湿気で床にカビがあったことや断熱材を入れるため床材は全て撤去しました。
こんな感じの土台だったのか!?
建物の重心の延長線上となる部分に火打ち土台(斜めの材料)が設置されています。
火打ち土台は地震や台風などによる水平力(建物を横に押す力)がかかった時、変形を防ぎ建物がゆがむのを抑制する役割があります。
通常は建物の角に設置しますが、この建物はこのような所も補強してあります。
この建物を設計した時代は、今のように構造計算ソフトで簡単に構造計算しているわけではなく、先人の経験と知恵から設置したものが所々残っているのでとても面白く、また、勉強になります。

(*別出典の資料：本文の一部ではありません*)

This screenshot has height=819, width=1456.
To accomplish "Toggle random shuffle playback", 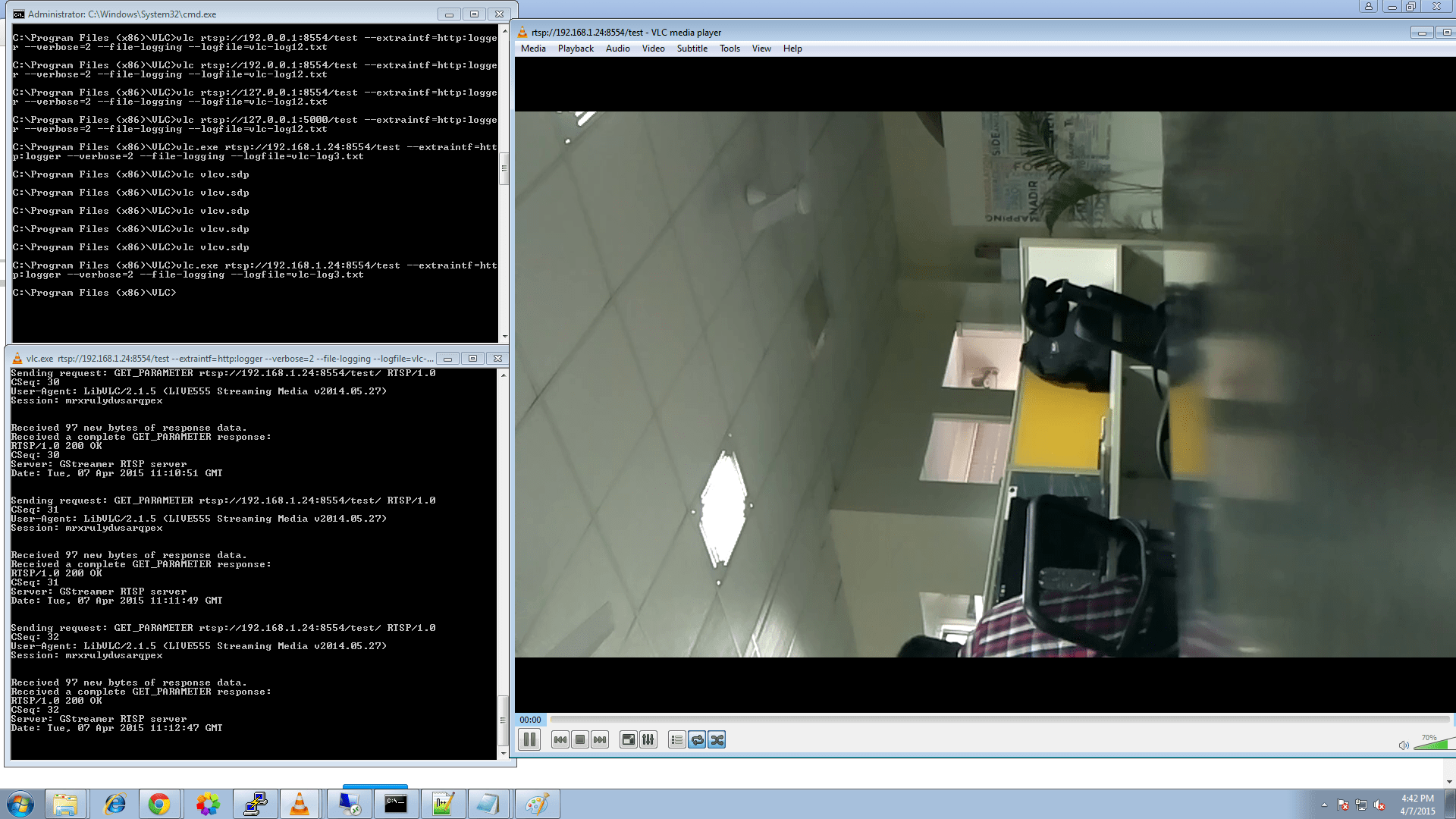I will [717, 739].
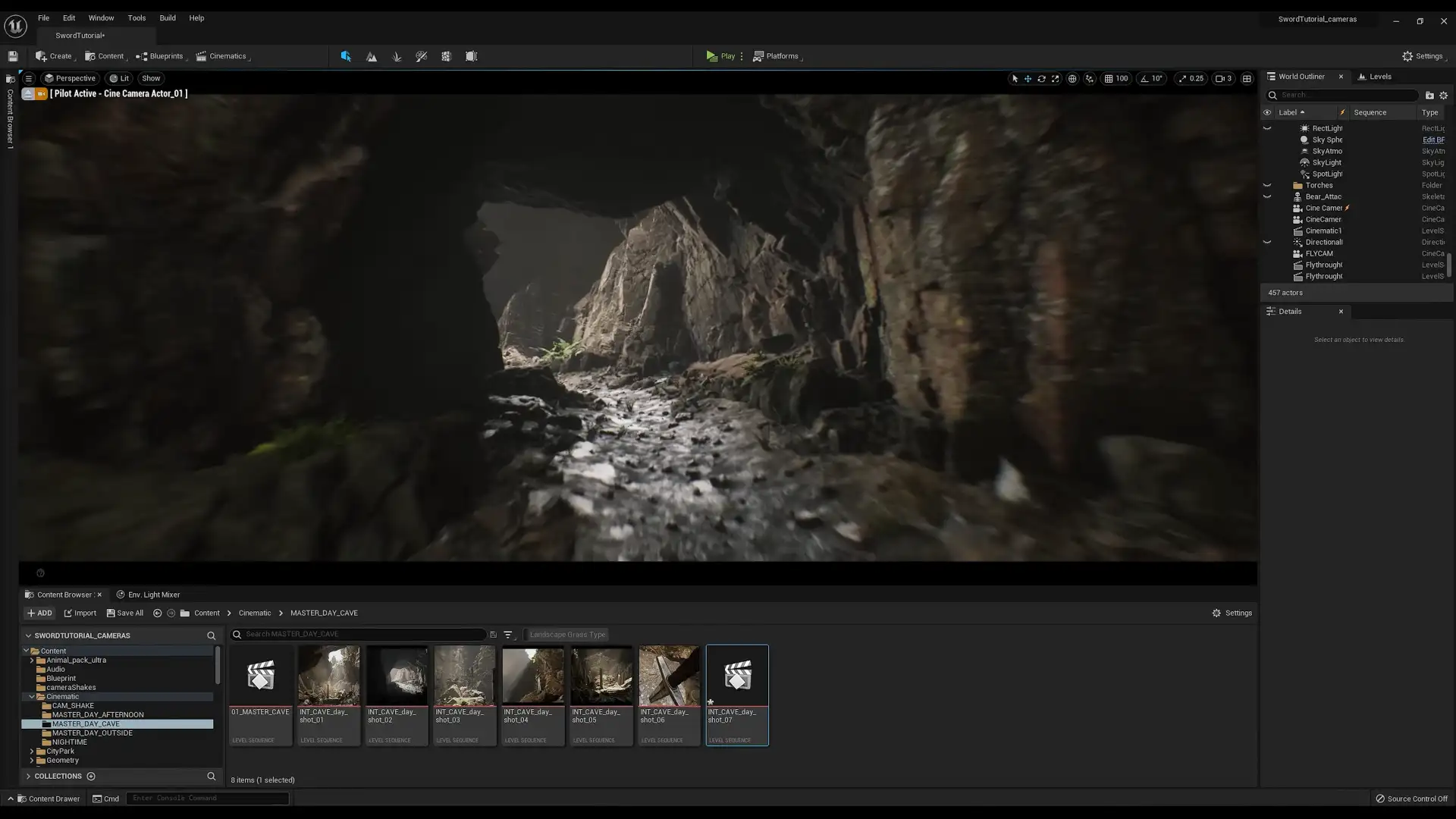Select the scale transform tool

pos(1055,78)
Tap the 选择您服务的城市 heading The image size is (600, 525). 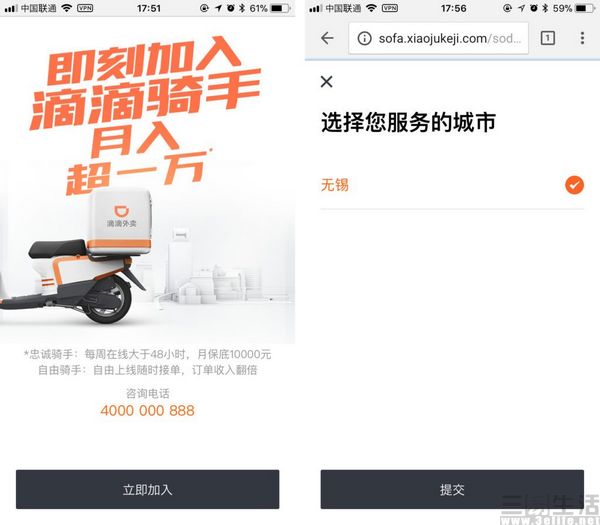(408, 122)
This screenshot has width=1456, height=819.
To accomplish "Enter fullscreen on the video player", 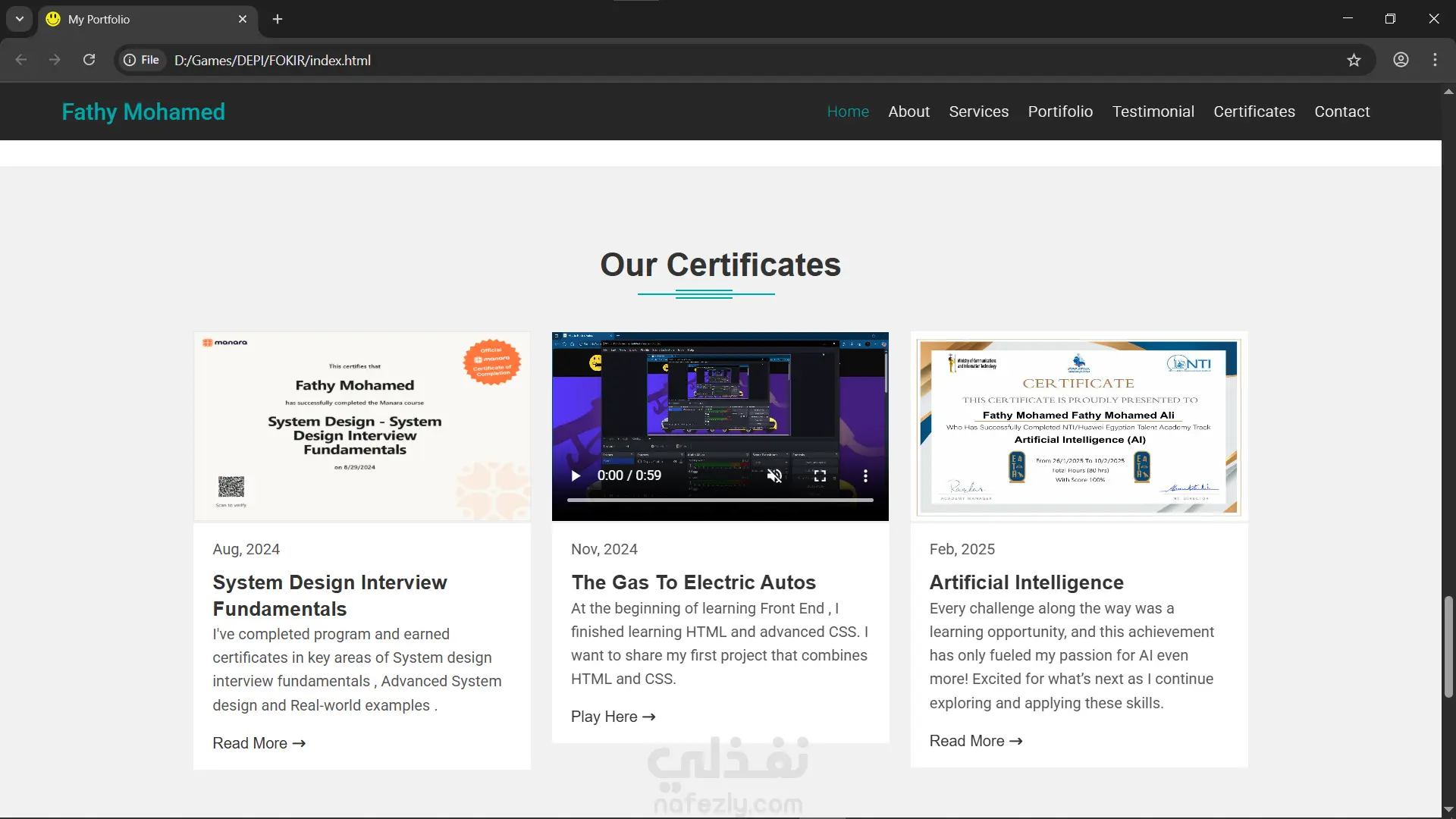I will [x=820, y=475].
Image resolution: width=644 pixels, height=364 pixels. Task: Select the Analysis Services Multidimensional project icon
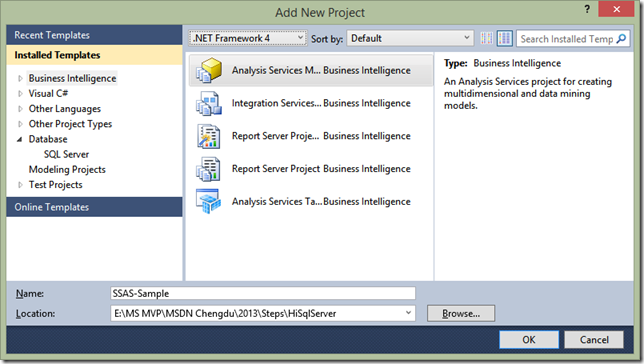point(209,70)
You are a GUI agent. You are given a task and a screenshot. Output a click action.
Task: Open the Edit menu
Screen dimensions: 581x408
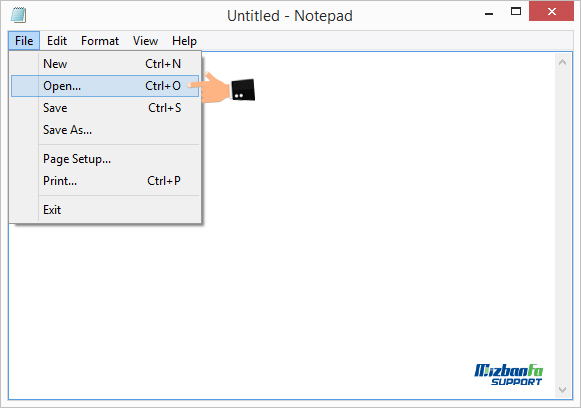pos(57,41)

なお、土台は防腐塗装をしてあるので、カビは浸食しておりませんでした。

「これは必要か?」
と、代表に問いかけられます。
計画当初は残す予定で残置していた雰囲気のあるデザインガラス障子。
光を取り入れるだけでなく外の景色を楽しみつつ、寒さ対策も考慮した機能的な建具で、純和室の設えではアクセントになっていい感じです。
ただ、改修工事が進むにつれ違和感が出てきて、冒頭の代表の言葉です。
外す指示の問いかけなので、
「必要はないので撤去しても問題ありません」
と・・・。
撤去することを材木屋さんに伝えると、
「ここも外しちゃうの?」
と、材木屋さん。
「こうなったらもういらねぇな、あはは。」
と、棟梁。
襖、障子はすでに全て撤去で残っていません。
全てオープンという代表の思想のもと、ものが徐々に無くなっていきます・・・。